Extracted data entries
-*-

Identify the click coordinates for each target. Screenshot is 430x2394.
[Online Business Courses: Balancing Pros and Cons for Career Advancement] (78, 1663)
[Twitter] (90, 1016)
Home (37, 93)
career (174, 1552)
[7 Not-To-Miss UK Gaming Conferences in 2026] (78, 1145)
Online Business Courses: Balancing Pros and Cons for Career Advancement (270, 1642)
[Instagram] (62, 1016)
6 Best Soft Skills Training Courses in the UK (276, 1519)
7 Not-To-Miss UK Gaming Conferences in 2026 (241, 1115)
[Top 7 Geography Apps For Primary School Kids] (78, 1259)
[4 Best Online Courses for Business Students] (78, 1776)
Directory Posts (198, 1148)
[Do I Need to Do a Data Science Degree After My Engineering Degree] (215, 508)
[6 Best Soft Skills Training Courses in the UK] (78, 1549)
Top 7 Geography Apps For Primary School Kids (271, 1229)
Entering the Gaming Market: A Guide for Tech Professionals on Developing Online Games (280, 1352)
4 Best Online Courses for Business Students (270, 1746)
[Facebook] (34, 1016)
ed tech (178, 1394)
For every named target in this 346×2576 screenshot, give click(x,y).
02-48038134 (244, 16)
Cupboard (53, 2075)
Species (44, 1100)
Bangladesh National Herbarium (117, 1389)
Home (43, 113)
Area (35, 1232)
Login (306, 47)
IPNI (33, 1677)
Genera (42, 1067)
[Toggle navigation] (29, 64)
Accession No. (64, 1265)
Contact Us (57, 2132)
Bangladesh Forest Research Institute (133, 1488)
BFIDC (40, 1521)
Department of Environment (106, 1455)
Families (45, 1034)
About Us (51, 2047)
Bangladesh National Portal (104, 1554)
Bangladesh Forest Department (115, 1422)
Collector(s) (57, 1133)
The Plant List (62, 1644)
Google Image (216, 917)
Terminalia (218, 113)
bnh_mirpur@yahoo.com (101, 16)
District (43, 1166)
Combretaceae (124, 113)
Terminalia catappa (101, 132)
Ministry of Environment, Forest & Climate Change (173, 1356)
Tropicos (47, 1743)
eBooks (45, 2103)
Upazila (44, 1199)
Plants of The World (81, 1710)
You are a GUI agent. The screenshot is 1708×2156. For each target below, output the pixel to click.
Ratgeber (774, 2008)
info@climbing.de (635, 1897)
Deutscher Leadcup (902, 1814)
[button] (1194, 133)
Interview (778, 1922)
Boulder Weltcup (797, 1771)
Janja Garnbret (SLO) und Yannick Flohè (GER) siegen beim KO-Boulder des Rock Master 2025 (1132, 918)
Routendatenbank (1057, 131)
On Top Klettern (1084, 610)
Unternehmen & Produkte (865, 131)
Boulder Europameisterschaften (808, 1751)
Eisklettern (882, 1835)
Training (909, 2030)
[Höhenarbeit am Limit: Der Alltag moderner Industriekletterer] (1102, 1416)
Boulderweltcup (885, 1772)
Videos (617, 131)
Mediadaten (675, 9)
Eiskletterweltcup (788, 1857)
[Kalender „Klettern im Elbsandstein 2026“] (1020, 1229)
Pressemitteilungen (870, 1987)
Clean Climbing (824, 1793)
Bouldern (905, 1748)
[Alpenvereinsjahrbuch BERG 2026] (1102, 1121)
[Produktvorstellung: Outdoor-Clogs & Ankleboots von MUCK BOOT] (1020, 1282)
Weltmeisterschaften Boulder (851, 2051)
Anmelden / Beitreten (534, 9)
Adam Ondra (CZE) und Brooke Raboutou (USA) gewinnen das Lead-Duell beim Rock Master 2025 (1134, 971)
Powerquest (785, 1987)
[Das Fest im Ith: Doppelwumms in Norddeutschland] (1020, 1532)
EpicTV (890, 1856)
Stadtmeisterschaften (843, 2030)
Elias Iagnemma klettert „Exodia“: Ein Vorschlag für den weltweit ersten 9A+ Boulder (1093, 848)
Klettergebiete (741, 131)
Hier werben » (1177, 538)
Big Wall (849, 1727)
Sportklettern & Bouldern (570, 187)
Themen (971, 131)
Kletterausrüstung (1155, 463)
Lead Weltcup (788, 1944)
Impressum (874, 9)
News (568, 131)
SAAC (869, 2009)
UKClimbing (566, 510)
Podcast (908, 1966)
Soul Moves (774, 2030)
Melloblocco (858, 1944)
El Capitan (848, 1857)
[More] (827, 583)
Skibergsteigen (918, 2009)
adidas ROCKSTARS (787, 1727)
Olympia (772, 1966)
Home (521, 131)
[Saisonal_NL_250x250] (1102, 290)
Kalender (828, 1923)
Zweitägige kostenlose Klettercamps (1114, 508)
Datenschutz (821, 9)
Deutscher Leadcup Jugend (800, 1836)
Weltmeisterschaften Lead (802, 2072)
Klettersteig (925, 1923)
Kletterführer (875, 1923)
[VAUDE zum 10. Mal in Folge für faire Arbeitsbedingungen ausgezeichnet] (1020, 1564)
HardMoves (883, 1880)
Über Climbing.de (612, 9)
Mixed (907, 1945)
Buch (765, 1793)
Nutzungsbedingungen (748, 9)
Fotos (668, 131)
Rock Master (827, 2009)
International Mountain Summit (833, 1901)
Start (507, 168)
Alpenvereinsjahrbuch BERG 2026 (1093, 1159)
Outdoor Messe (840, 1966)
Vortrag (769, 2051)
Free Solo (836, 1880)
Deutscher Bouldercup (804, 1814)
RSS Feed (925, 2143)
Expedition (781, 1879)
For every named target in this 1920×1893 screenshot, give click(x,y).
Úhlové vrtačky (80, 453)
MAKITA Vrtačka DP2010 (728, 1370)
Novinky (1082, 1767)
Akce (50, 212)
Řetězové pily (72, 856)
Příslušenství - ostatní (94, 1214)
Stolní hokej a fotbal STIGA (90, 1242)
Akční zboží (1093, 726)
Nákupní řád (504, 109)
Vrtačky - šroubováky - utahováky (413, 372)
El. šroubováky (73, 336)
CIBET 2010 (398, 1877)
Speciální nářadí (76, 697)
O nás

-*-

**What the task asks**
All of the data is to be transcribed exactly as written.

**Solved exercise**
Identify the click coordinates for each target. Screenshot is 430x2394.
[Online Business Courses: Balancing Pros and Cons for Career Advancement] (78, 1663)
[Twitter] (90, 1016)
Home (37, 93)
career (174, 1552)
[7 Not-To-Miss UK Gaming Conferences in 2026] (78, 1145)
Online Business Courses: Balancing Pros and Cons for Career Advancement (270, 1642)
[Instagram] (62, 1016)
6 Best Soft Skills Training Courses in the UK (276, 1519)
7 Not-To-Miss UK Gaming Conferences in 2026 (241, 1115)
[Top 7 Geography Apps For Primary School Kids] (78, 1259)
[4 Best Online Courses for Business Students] (78, 1776)
Directory Posts (198, 1148)
[Do I Need to Do a Data Science Degree After My Engineering Degree] (215, 508)
[6 Best Soft Skills Training Courses in the UK] (78, 1549)
Top 7 Geography Apps For Primary School Kids (271, 1229)
Entering the Gaming Market: A Guide for Tech Professionals on Developing Online Games (280, 1352)
4 Best Online Courses for Business Students (270, 1746)
[Facebook] (34, 1016)
ed tech (178, 1394)
For every named target in this 346×2576 screenshot, give click(x,y).
02-48038134 (244, 16)
Cupboard (53, 2075)
Species (44, 1100)
Bangladesh National Herbarium (117, 1389)
Home (43, 113)
Area (35, 1232)
Login (306, 47)
IPNI (33, 1677)
Genera (42, 1067)
[Toggle navigation] (29, 64)
Accession No. (64, 1265)
Contact Us (57, 2132)
Bangladesh Forest Research Institute (133, 1488)
BFIDC (40, 1521)
Department of Environment (106, 1455)
Families (45, 1034)
About Us (51, 2047)
Bangladesh National Portal (104, 1554)
Bangladesh Forest Department (115, 1422)
Collector(s) (57, 1133)
The Plant List (62, 1644)
Google Image (216, 917)
Terminalia (218, 113)
bnh_mirpur@yahoo.com (101, 16)
District (43, 1166)
Combretaceae (124, 113)
Terminalia catappa (101, 132)
Ministry of Environment, Forest & Climate Change (173, 1356)
Tropicos (47, 1743)
eBooks (45, 2103)
Upazila (44, 1199)
Plants of The World (81, 1710)
You are a GUI agent. The screenshot is 1708×2156. For each target below, output the pixel to click.
Ratgeber (774, 2008)
info@climbing.de (635, 1897)
Deutscher Leadcup (902, 1814)
[button] (1194, 133)
Interview (778, 1922)
Boulder Weltcup (797, 1771)
Janja Garnbret (SLO) und Yannick Flohè (GER) siegen beim KO-Boulder des Rock Master 2025 (1132, 918)
Routendatenbank (1057, 131)
On Top Klettern (1084, 610)
Unternehmen & Produkte (865, 131)
Boulder Europameisterschaften (808, 1751)
Eisklettern (882, 1835)
Training (909, 2030)
[Höhenarbeit am Limit: Der Alltag moderner Industriekletterer] (1102, 1416)
Boulderweltcup (885, 1772)
Videos (617, 131)
Mediadaten (675, 9)
Eiskletterweltcup (788, 1857)
[Kalender „Klettern im Elbsandstein 2026“] (1020, 1229)
Pressemitteilungen (870, 1987)
Clean Climbing (824, 1793)
Bouldern (905, 1748)
[Alpenvereinsjahrbuch BERG 2026] (1102, 1121)
[Produktvorstellung: Outdoor-Clogs & Ankleboots von MUCK BOOT] (1020, 1282)
Weltmeisterschaften Boulder (851, 2051)
Anmelden / Beitreten (534, 9)
Adam Ondra (CZE) und Brooke Raboutou (USA) gewinnen das Lead-Duell beim Rock Master 2025 (1134, 971)
Powerquest (785, 1987)
[Das Fest im Ith: Doppelwumms in Norddeutschland] (1020, 1532)
EpicTV (890, 1856)
Stadtmeisterschaften (843, 2030)
Elias Iagnemma klettert „Exodia“: Ein Vorschlag für den weltweit ersten 9A+ Boulder (1093, 848)
Klettergebiete (741, 131)
Hier werben » (1177, 538)
Big Wall (849, 1727)
Sportklettern & Bouldern (570, 187)
Themen (971, 131)
Kletterausrüstung (1155, 463)
Lead Weltcup (788, 1944)
Impressum (874, 9)
News (568, 131)
SAAC (869, 2009)
UKClimbing (566, 510)
Podcast (908, 1966)
Soul Moves (774, 2030)
Melloblocco (858, 1944)
El Capitan (848, 1857)
[More] (827, 583)
Skibergsteigen (918, 2009)
adidas ROCKSTARS (787, 1727)
Olympia (772, 1966)
Home (521, 131)
[Saisonal_NL_250x250] (1102, 290)
Kalender (828, 1923)
Zweitägige kostenlose Klettercamps (1114, 508)
Datenschutz (821, 9)
Deutscher Leadcup Jugend (800, 1836)
Weltmeisterschaften Lead (802, 2072)
Klettersteig (925, 1923)
Kletterführer (875, 1923)
[VAUDE zum 10. Mal in Folge für faire Arbeitsbedingungen ausgezeichnet] (1020, 1564)
HardMoves (883, 1880)
Über Climbing.de (612, 9)
Mixed (907, 1945)
Buch (765, 1793)
Nutzungsbedingungen (748, 9)
Fotos (668, 131)
Rock Master (827, 2009)
International Mountain Summit (833, 1901)
Start (507, 168)
Alpenvereinsjahrbuch BERG 2026 (1093, 1159)
Outdoor Messe (840, 1966)
Vortrag (769, 2051)
Free Solo (836, 1880)
Deutscher Bouldercup (804, 1814)
RSS Feed (925, 2143)
Expedition (781, 1879)
For every named target in this 1920×1893 screenshot, give click(x,y).
Úhlové vrtačky (80, 453)
MAKITA Vrtačka DP2010 (728, 1370)
Novinky (1082, 1767)
Akce (50, 212)
Řetězové pily (72, 856)
Příslušenství - ostatní (94, 1214)
Stolní hokej a fotbal STIGA (90, 1242)
Akční zboží (1093, 726)
Nákupní řád (504, 109)
Vrtačky - šroubováky - utahováky (413, 372)
El. šroubováky (73, 336)
CIBET 2010 (398, 1877)
Speciální nářadí (76, 697)
O nás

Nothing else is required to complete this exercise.